EXTRACT:
__________
Last Summer: When the Protector Becomes the Predator
Catherine Breillat's "Last Summer" is an intimately uncomfortable movie about power, and given what's happening in our world right now—from political coups to tech billionaires bullying their way into government—it's said a lot before those things actually came to pass.
Anne (Léa Drucker) is a lawyer who specializes in protecting vulnerable children. She's got the perfect life—loving husband, two adopted daughters, the works. Then her teenage stepson Théo (Samuel Kircher) moves in, and suddenly this guardian angel turns into something much darker. And here's the kicker: she uses every skill she's honed protecting kids to manipulate this one instead.
Samuel Kircher plays Théo, Anne’s rebellious and entitled stepson.
Sound familiar? It should. We're living in an era where the people who swear to protect us are often the ones burning everything down. Look at any major institution today—education, healthcare, politics—and you'll find power being weaponized by the very people who took an oath to serve.
Breillat's been dealing with complicated women for her entire career, but Anne might be her scariest creation yet. While Lydia Tár (from Todd Field’s 2022 "Tár”) uses the world of classical music to manipulate, Anne perverts something far more sacred: her role as a protector of children. That's not just predatory—that's evil with a capital E.
The film's visual language is brilliant in its restraint. When the older couple (Anne and her husband) are together, the camera barely moves—everything's locked down, controlled, proper. But when Anne's with Théo, the camera gets intimate, loose, alive. It's like watching someone shed their skin, except what's underneath is a monster.
Breillat doesn't waste time with the "will they or won't they" nonsense. She knows we know where this is going. What she's interested in is the mechanics of abuse—how someone with Anne's credentials can flip the script so completely. When her husband confronts her, we don't get a drawn-out melodrama. He makes his accusation, she reacts, and boom—suddenly he's crying on her shoulder, broken and in her palm.
__________
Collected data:

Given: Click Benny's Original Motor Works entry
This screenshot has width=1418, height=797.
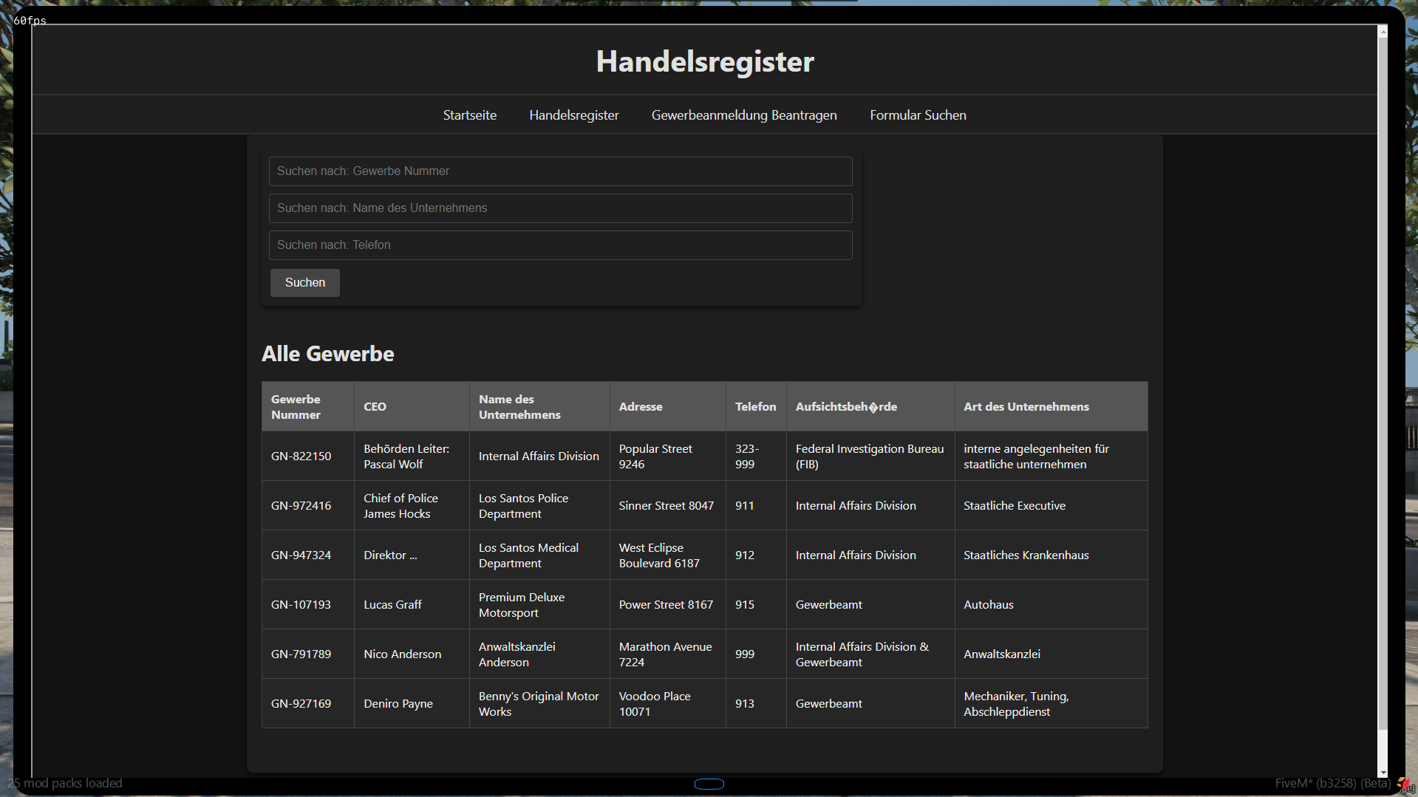Looking at the screenshot, I should 538,704.
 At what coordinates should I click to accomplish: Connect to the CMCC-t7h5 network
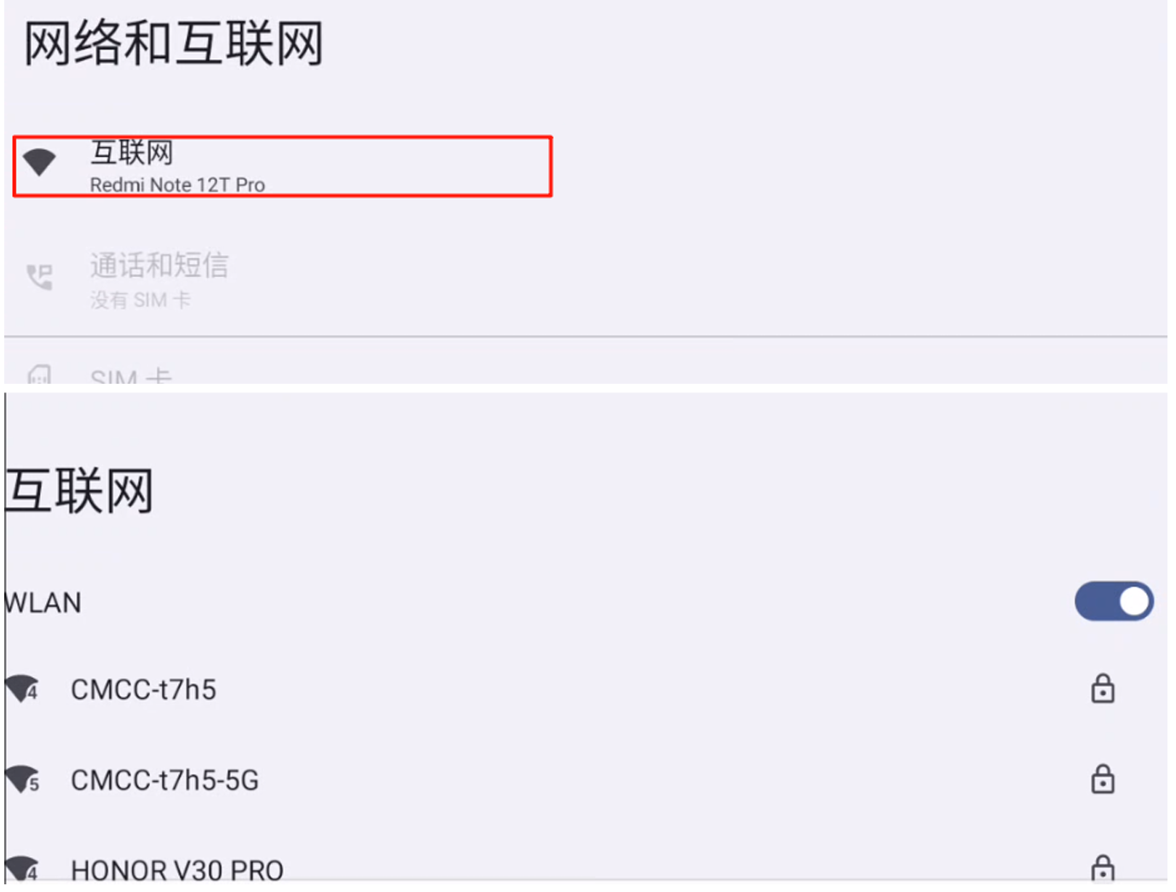tap(143, 689)
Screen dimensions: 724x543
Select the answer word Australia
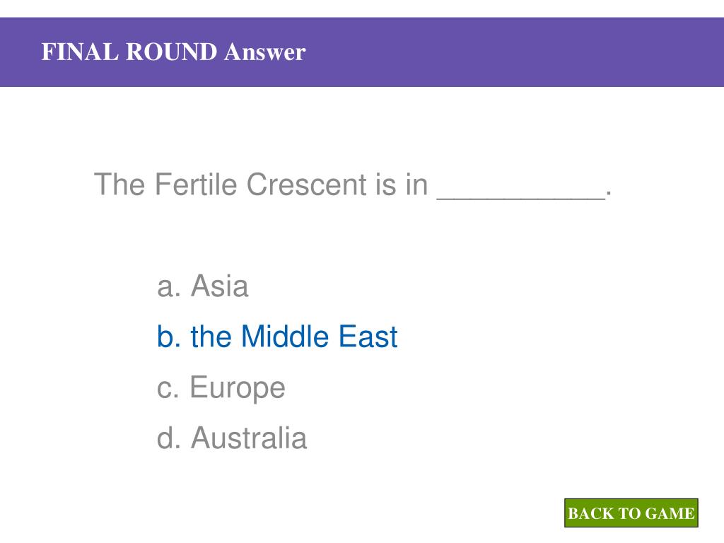249,438
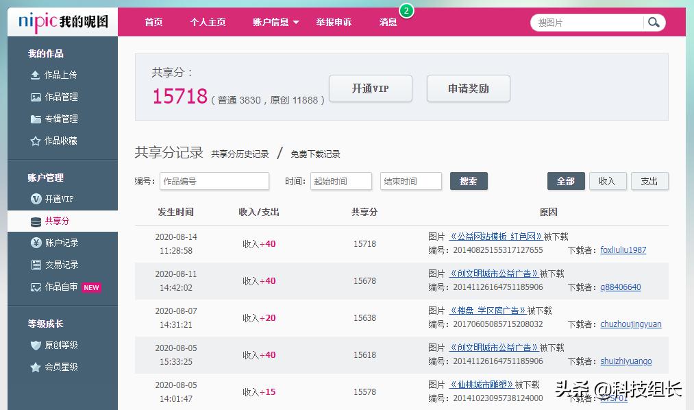This screenshot has width=694, height=410.
Task: Select the 原创等级 shield icon
Action: (x=36, y=345)
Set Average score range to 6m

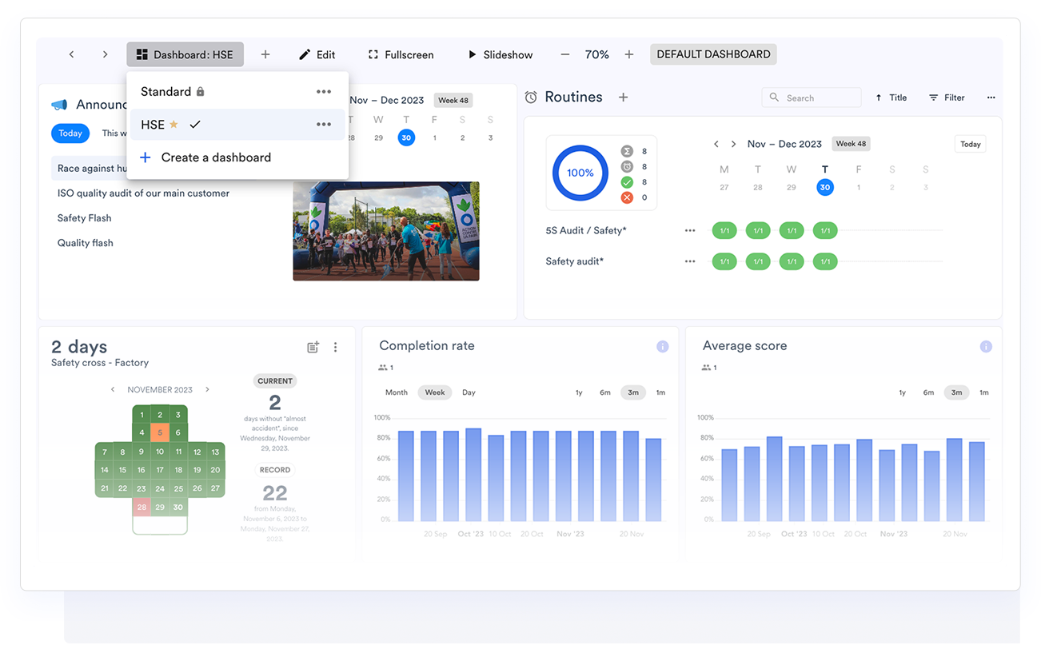coord(928,392)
__________
PROBLEMS TO WORK ON:
- 1) Rewrite the review's paragraph that begins "The film's visual language" as a shorter paragraph that keeps its main facts.
- 2) Write the next paragraph of the review of "Last Summer," following on from its final sentence.

EXPECTED RESULTS:
- 1) The film's visuals are powerfully restrained. When Anne is with her husband, the camera barely moves and every shot feels controlled and proper. When she is with Théo, the camera becomes intimate, loose and alive, as if she were shedding her skin to reveal a monster underneath.

- 2)
This is the playbook we see everywhere now:
Gain position of trust
Break that trust spectacularly
Manipulate everyone into thinking you're the victim
Walk away scott-free
Anne herself drops the film's most chilling line about this: "Vertigo isn't the fear of falling. It's fear of the irrepressible temptation to fall." She's telling us flat out—she knows exactly what she's doing. Just like every politician who tweets "family values" while destroying families, every tech bro who talks about "connecting people" while mining their data, every institution head who preaches ethics while covering up abuse.
What makes Anne terrifying isn't the affair itself—though that's gross enough. It's her complete corruption of her professional identity. She doesn't just sleep with her stepson; she uses lawyer skills honed for protection to manipulate her entire family. In our current moment, this feels less like fiction and more like a documentary about how power operates.
The film's efficiency mirrors the way real abuse of power happens—no grand gestures, no mustache-twirling. Just small lies, tactical misdirections, and suddenly you're trapped in someone else's game where they hold all the cards.
By the end, Anne gets away with it, maintaining both her affair and her marriage on "shaky ground." Just like in real life, the powerful find ways to have their cake and eat it too, leaving a trail of damaged people in their wake. Théo learns what hurt is "like a badge," something to acquire and pass down. Generational trauma as inheritance—another pattern we see played out daily in headlines.
Breillat films abuse of power with the precision of a surgeon and the intimacy of a confessional. "Last Summer" isn't just about one woman's transgression—it's about how easily those entrusted with care can become the worst kind of threat. In our current political and cultural climate, that message hits like a exposed nerve.
Watch this film. Then look around. The Annes of the world are everywhere, and they're counting on us not to notice until it's too late.